Nature's Nature
Garret and I planted this Soursop tree in July of 2020. Everyday since I spoke to it as if it was a human being. I even named it Prinsesa. Each time I watered it, I spoke beautiful words to it for it to grow. "Ikaw ha, lami imong mga bunga. Gwapa kag bunga." "One year and six months later it bore 2 fruits. Unfortunately, the meat was inedible as it was hard as a rock. "Ahat" we call it in Bisaya. We even jokingly said, "Nagdali man gud ni ug pamunga nga dili pa iyang panahon." It bore fruit prematurely. Two months later there appeared from its yellow felt-like blossom another bud, showing the beginnings of a possible fruit. This time we let it be and showed it no signs of anticipation. We simply allowed it to be itself. No admonitions. No teasing of some sort. Maybe we gave some nuanced remark citing what if this fruit in particular still wouldn't be edible.
Then one fine day sometime last month, it was ready to be harvested. The fruit was perfect with every part of its meat succulent.
There's something that must be said about this particular experience of ours if for no other reason than to commit a poignant lesson to memory. Nature has its own course. We can give it the most beautiful admonitions we can think of but if the right season has not arrived for blooming or in this case fruition, then nothing much can be done about it except do the necessary things to make it grow and thrive and then just to allow it to run its course and let go.

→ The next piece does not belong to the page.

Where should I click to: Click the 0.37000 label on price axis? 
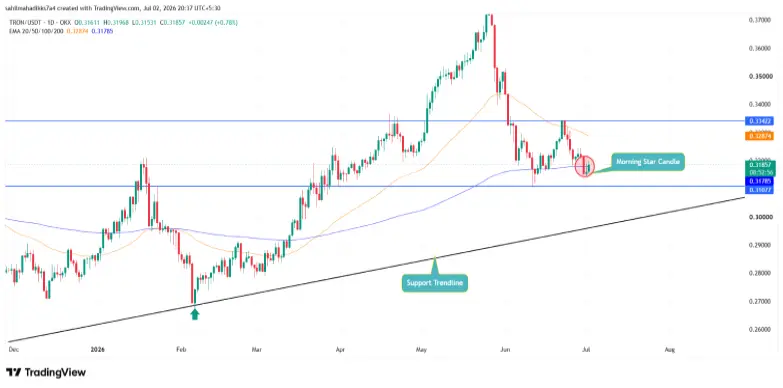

That I named it “Prinsesa” is purposeful. My father gave me his term of endearment, Princess. I was his Princess. This Soursop's growth, needless to say, became a glaring reminder of what has been my path in this life. I've been guilty of too many instances of hubris, this constant need to achieve things or be someone as soon as possible. And equally many times, nature showed its, well, true nature. I wasn't ready. It didn't matter that I had the potential, the intelligence, the experience, that I was validated and affirmed with the most beautiful words for me to know I am all this and more. The circumstances, people, relationships weren't the right season for fruition, the outcome not ready for the harvest. The results, across the board, were not unlike the first two fruits from our Soursop tree. Ahat. Premature. I had to learn this relentless, most valuable lesson-- I had to let go of hubris, control. I just had to let go.
On the day the third fruit ripened, my husband Andro harvested it and handed it to Garret for the of course, obligatory photo. Judging by the scrunch on Garret's face when he carried it as seen in the photo, everyone would know it was huge and heavy not to mention ants were beginning to savor it. We brought it to the breakfast table, opened it and oh what a sight it was! Rich, white, creamy, juicy, soft and sweet to the palate. "Tanang na gyud. Hinog na," we say in Bisaya. Ripe. Mature. In season. Absolute perfection. Yes, this is what happens when we allow nature to take its course. Perfection simply unfolds.
Now, it's time to not only commit this lesson to memory. It's time to actually live it. “Let go, Princesa,” I tell myself this time, “ you've prepared yourself, let go and let it all unfold.”
“Things take the time they take.
Don't worry.
How many roads did St. Augustine follow before he became St. Augustine?”